Another tactic that it uses is defacement– when the target website’s pages are replaced with the hacktivists’ messages and graphics. A related method is redirection– in which a change in the chosen web site’s addressing causes its users to be redirected to another page.

The group also uses more serious methods such as doxing, in which private or sensitive information is stolen, destroying data using computer viruses, and “phishing” for extracting personal data.

 

Most Notable Attacks

The group’s first major hack that received worldwide press was Project Chanology against the Church of Scientology in 2008. Angry with the church for censoring videos on YouTube, members of Anonymous organized a series of DDoS attacks against Scientology websites. 

In 2010, Anonymous was believed to be responsible for cyberattacks on Visa, MasterCard, and PayPal, after the financial services firms blocked donations to the controversial whistleblower WikiLeaks. The attack was part of ‘Operation Payback’ which involved multiple DDoS attacks.

In 2011, Anonymous sabotaged electronics giant Sony’s PlayStation network, after anons accused Sony of backtracking from providing an advertised feature, and for prosecuting George Hotz for jailbreaking the PS3. 

During the 2011 Arab Spring, it went after government websites in Egypt and Tunisia. Anonymous worked with other groups to assist the Arab Spring uprising, specifically in Tunisia and Egypt, by keeping access to the Internet open for organizers on the ground.

A year later, after the US banned the popular file-storage website Megaupload, Anonymous shut down the websites of the Federal Bureau of Investigation (FBI) and the Department of Justice. In April 2012, Time magazine named Anonymous in its World’s 100 Most Influential People list.

Anonymous really reached its peak of popularity and involvement in 2012. The group slowly started to fade out of the spotlight since then, and was rather inactive over the last couple years; however, the group seems to be making a return. 

As protests against the police killing of George Floyd got under way in 2020, reports started to circulate that the shadowy hacker group was back. The rumors of Anonymous’s return began with a Facebook video depicting a figure in the group’s signature Guy Fawkes mask addressing the death of George Floyd and threatening the Minneapolis Police Department. Three weeks later, a person identifying as Anonymous leaked hundreds of gigabytes of internal police files from more than 200 agencies across the U.S. The hack, labeled #BlueLeaks, contained little information about police misconduct.

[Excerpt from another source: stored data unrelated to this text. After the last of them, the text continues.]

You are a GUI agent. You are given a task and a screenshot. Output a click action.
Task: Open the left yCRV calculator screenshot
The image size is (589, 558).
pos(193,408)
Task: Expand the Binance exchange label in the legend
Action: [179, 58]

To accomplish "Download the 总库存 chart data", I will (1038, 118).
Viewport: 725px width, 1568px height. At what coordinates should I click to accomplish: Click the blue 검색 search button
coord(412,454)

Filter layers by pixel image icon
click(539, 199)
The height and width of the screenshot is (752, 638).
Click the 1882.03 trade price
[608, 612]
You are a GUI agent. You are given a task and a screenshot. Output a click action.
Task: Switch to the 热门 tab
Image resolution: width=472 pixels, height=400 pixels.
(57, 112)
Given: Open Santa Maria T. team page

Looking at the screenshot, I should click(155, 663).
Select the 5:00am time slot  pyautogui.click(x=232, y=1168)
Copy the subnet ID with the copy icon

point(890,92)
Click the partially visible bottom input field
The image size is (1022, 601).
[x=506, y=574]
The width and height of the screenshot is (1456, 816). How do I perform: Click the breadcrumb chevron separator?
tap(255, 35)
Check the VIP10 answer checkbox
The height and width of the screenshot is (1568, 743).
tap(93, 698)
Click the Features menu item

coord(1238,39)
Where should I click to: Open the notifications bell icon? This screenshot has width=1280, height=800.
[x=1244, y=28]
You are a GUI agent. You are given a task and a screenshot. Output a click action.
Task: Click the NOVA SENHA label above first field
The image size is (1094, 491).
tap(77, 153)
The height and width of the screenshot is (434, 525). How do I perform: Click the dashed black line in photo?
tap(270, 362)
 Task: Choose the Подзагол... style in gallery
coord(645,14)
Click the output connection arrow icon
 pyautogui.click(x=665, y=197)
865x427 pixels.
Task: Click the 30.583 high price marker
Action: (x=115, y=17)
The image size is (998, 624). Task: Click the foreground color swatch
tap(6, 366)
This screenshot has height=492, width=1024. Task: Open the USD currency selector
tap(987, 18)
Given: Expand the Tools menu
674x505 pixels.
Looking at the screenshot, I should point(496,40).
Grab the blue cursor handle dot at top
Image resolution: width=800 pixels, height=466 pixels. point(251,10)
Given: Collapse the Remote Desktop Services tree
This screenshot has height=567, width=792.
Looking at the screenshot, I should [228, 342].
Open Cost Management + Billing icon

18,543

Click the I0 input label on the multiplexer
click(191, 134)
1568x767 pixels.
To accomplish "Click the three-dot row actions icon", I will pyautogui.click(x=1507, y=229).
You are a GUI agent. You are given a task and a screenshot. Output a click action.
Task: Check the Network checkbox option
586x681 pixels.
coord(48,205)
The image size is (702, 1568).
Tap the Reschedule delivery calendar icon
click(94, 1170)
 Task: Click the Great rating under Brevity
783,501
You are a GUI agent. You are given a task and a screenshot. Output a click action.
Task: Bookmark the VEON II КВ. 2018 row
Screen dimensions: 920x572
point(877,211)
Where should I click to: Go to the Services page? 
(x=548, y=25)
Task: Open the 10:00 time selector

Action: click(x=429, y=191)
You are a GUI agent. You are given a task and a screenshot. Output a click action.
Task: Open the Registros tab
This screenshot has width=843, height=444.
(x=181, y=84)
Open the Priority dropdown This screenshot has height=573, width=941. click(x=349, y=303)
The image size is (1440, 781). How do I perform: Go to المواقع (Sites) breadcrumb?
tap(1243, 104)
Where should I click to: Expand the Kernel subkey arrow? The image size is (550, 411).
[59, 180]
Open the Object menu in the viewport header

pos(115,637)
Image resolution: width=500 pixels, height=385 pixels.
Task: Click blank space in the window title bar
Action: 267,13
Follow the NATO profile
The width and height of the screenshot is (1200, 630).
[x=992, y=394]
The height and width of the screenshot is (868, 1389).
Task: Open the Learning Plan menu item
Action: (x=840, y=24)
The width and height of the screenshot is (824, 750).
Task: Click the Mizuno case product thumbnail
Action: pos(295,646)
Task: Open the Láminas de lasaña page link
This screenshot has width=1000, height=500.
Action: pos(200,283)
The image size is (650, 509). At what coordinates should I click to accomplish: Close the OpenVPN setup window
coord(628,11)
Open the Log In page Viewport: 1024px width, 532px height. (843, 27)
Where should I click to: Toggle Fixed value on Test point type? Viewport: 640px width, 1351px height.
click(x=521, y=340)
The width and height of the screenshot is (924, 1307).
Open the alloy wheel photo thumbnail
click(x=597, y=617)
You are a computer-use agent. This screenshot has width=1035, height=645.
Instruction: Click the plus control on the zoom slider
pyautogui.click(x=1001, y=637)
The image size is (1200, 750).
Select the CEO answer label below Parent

Since then, the group has once again been somewhat quiet. The most notable cyber attacks in 2020 and 2021 are believed to come from nation-state backed hacking groups that employ hundreds of full-time professional hackers who can openly collaborate and organize themselves as a cohesive team with specific goals. These groups are capable of zero-day attacks and extremely complex intrusions of organizations. It’s possible that Anonymous does not have the talent or resources to keep up with these other groups; regardless, Anonymous will always be mentioned as a top cyber threat to organizations due to its long-standing history of disruption and embarrassment.